Wisconsin Gov. Scott Walker’s abrupt departure from the presidential race Monday was the first thing he had done in years that organized labor could really get behind.
Union leaders cheered the end of the White House ambitions of the candidate that they feared and hated the most and who would have presented the greatest threat to them as president.
“This is a clear rebuke of the anti-worker platform on which Governor Walker based his entire presidential campaign,” said Lee Saunders, president of the American Federation of State, County and Municipal Employees.
Randi Weingarten, president of the American Federation of Teachers, made a similar argument. “As Gov. Scott Walker leaves this race, this is much clear: You can’t build a campaign by tearing working people down and attacking their aspirations for a better life.”
Richard Trumka, president of the AFL-CIO, issued a statement calling Walker “still a disgrace” just no longer a “national” one. The statement was a reference to his reaction in July to Walker’s official campaign announcement — Trumka called Walker a “national disgrace.”
The Wisconsin AFL-CIO tweeted, “America has said NO THANK YOU, GOODBYE, and GOOD RIDDANCE to Scott Walker and his union busting campaign!”
There’s little evidence that Walker’s labor policies had anything to do with his campaign’s woes. The governor had been a top-tier candidate in the polls as recently as the beginning of the summer, largely on the strength of his battles with unions in his home state.
Walker lurched rightward in recent months on issues like immigration and gay marriage in a way that alienated supporters without winning new fans. After billionaire developer Donald Trump’s sudden rise to the top of the GOP race, Walker struggled for media exposure. His debate performances received lukewarm reviews. His standing in the polls fell into the low single digits by September. On the day he dropped out a CNN poll said he had negligible support.
Labor leaders have detested Walker ever since he instituted major reforms to the Badger State’s public sector union laws in 2011 that allowed workers for the first time to opt out of union membership if they chose. The reforms also eliminated automatic union dues, deduction from worker paychecks, required unions to get a majority of members to recertify it each year and limited collective bargaining to just wages. State public employee unions have seen major membership losses since then.

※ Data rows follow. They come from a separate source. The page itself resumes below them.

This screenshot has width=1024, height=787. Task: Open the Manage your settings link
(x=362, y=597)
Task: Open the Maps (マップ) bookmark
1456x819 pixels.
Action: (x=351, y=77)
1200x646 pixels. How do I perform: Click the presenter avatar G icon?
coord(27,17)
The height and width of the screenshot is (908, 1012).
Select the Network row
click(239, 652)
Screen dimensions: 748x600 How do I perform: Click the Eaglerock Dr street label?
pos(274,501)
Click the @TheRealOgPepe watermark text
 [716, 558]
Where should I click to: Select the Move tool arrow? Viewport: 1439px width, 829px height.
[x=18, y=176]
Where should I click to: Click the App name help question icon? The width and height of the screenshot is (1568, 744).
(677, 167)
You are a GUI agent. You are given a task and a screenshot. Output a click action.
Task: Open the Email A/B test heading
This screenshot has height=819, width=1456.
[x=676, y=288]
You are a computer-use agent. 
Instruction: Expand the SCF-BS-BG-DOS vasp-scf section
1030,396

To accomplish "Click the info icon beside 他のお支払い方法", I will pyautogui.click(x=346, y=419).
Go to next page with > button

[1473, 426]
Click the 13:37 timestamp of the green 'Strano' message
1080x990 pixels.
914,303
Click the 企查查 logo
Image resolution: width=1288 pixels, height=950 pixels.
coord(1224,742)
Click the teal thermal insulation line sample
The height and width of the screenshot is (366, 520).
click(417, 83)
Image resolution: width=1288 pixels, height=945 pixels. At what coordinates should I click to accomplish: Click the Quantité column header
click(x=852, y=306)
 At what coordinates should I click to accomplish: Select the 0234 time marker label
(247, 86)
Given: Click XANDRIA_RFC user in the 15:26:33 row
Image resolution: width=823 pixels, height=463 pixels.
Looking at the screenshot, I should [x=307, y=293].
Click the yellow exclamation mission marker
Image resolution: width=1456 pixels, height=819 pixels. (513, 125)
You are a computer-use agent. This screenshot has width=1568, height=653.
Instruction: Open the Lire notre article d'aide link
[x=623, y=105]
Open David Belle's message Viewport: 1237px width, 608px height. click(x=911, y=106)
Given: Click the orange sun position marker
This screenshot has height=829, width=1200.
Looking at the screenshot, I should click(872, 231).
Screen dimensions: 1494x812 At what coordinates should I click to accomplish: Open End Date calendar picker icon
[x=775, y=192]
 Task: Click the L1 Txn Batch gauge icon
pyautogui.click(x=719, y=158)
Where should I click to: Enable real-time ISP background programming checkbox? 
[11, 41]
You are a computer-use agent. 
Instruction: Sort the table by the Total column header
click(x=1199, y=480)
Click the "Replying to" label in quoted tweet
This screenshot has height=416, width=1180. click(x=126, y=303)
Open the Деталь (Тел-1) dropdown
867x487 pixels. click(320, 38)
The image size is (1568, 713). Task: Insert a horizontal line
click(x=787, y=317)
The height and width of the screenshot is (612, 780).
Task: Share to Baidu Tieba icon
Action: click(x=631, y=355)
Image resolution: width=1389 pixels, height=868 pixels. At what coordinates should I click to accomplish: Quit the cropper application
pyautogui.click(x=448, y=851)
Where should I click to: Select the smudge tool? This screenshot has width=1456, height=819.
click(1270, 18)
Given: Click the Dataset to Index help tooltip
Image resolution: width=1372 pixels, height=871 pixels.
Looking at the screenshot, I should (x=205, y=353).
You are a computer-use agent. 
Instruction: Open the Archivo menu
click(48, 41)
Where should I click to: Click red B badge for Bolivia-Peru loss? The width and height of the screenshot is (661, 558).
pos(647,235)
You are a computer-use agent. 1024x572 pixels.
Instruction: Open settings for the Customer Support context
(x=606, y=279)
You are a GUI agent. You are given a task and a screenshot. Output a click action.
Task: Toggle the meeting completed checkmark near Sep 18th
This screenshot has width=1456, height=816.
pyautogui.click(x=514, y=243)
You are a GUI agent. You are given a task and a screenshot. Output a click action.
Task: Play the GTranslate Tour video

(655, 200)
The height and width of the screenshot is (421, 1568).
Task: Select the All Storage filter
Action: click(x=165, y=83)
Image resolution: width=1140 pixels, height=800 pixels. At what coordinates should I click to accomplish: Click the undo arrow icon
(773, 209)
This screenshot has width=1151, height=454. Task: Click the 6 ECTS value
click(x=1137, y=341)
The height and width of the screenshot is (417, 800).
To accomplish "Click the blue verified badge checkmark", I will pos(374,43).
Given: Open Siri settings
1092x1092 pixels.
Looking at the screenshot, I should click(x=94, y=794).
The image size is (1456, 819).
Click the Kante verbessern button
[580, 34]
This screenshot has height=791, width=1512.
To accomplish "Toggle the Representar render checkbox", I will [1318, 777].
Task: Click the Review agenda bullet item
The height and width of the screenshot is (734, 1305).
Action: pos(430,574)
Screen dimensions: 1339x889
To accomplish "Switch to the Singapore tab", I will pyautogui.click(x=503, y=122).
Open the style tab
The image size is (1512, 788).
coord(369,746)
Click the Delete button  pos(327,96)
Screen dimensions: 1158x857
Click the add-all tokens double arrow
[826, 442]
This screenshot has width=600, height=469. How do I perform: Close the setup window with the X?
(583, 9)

The reforms prompted a major outcry from labor leaders and massive protests at the state capitol as unions and their allies sought to prevent the reforms’ approval. After they passed, unions sponsored a gubernatorial recall election that Walker won in 2012. He also won re-election in 2014 and in March signed a law making Wisconsin a right-to-work state, in effect extending his public sector union reforms to private sector workers.
Walker had promised to go further still during his presidential bid, calling just last week for abolishing public sector unionism altogether, as well as abolishing the National Labor Relations Board, the main federal labor law enforcement agency, and making the right to work laws the norm nationwide — states would have had to pass legislation specifically saying they were not right to work states.
It would have represented the most radical reform of federal labor laws in 80 years and a major problem for union leaders. Public sector unions account for about half of the nation’s 14 million-member organized labor movement. The other reforms would have made it harder for the remaining unions to retain members since many workers would gain the ability under right to work laws to opt out of union membership and likely exited unions just as Wisconsin union members did.
Walker said the reforms were about giving power back to individual workers and requiring unions to be responsive to their members’ needs. To counter labor leaders’ claims that this would have allowed non-union workers to become economic “free riders” benefiting from union collective bargaining, Walker proposed releasing unions from the obligation of representing non-members.